GOP senator wants Apple, Amazon to give briefing on reported Super Micro hack
One of the top Republicans in Congress wants Amazon, Apple and information technology company Super Micro to hold a congressional briefing over concerns about a hardware hack reportedly carried out against them by the Chinese government.
Sen. John Thune (S.D.), the No. 3 Senate Republican who serves as chairman of the Senate Commerce Committee, sent letters on Oct. 5 to the CEOs of each of the companies asking them to brief committee staff on the reported hack.
In his letter provided to The Hill, Thune said that he wanted the briefing to occur no later than this Friday, and a committee source said that the first of several potential briefings could happen as early as this week by the deadline.
“Allegations that the U.S. hardware supply chain has been purposefully tampered with by a foreign power must be taken seriously,” Thune wrote in his letter.{mosads}
“Accordingly, while I appreciate the statements [each company] has already issued about this matter, I request that the company also provide a briefing to Committee staff as soon as possible but no later than October 12, on this matter and the compan[ies] broader efforts to secure your supply chain.”
Representatives from Amazon, Apple and Super Micro did not immediately respond to a request for comment about the requested briefing.
Apple, however, did send Thune as well as other lawmakers including Senate Commerce Committee Ranking Member Bill Nelson (D-Fla.), House Energy and Commerce Chairman Greg Walden (R-Ore.) and Ranking Member Frank Pallone (D-N.J.) a letter pushing back on the Bloomberg Businessweek report about the hack.

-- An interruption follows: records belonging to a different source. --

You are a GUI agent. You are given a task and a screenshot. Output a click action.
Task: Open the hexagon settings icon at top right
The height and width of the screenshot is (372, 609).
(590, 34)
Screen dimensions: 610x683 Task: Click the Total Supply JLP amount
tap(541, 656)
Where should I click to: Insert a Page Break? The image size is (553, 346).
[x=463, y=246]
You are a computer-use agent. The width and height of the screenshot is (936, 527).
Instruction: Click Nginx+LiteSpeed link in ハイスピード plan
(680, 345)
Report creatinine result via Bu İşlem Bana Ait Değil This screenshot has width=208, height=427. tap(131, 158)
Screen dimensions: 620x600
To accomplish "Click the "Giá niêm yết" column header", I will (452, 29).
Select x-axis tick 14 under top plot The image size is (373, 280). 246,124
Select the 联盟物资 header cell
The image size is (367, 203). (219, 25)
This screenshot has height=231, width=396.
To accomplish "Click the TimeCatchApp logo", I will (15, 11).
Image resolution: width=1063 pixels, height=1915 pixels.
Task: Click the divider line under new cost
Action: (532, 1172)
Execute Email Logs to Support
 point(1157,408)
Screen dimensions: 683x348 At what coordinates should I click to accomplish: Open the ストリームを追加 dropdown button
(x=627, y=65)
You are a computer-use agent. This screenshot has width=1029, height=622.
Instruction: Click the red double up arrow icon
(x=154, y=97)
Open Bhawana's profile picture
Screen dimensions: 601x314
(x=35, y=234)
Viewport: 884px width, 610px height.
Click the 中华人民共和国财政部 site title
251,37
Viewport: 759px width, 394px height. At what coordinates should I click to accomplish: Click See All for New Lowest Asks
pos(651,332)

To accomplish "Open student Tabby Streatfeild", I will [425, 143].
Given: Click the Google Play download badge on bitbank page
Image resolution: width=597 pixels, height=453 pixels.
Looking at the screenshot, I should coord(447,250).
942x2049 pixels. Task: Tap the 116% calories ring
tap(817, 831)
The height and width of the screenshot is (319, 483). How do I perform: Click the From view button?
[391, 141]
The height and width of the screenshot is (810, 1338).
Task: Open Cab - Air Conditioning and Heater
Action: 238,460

Apple said that it had conducted internal investigations on the claims in the Bloomberg report, but said that the most important points of the story were false.
“In the end, our internal investigations directly contradict every consequential assertion made in the article,” wrote George Stathakopoulos, Apple’s vice president of information security.
“Apple has never found malicious chips, ‘hardware manipulations’ or vulnerabilities purposely planted in any server,” he continued. “We never alerted the FBI to any security concerns like those described in the article, nor has the FBI ever contacted us about such an investigation.”
The magazine reported last week that chips manufactured by Super Micro had been compromised by the Chinese government –– which installed small chips, slightly larger than a grain of rice –– onto motherboards that were sold to other companies such as Apple and Amazon as well as others with U.S. government contracts.
Amazon and Super Micro have also denied the veracity of Bloomberg’s story.
Still, Bloomberg reported Tuesday that a security expert came forward with evidence that an unnamed telecommunications company he works for also endured a similar hardware hack in chips manufactured by Super Micro.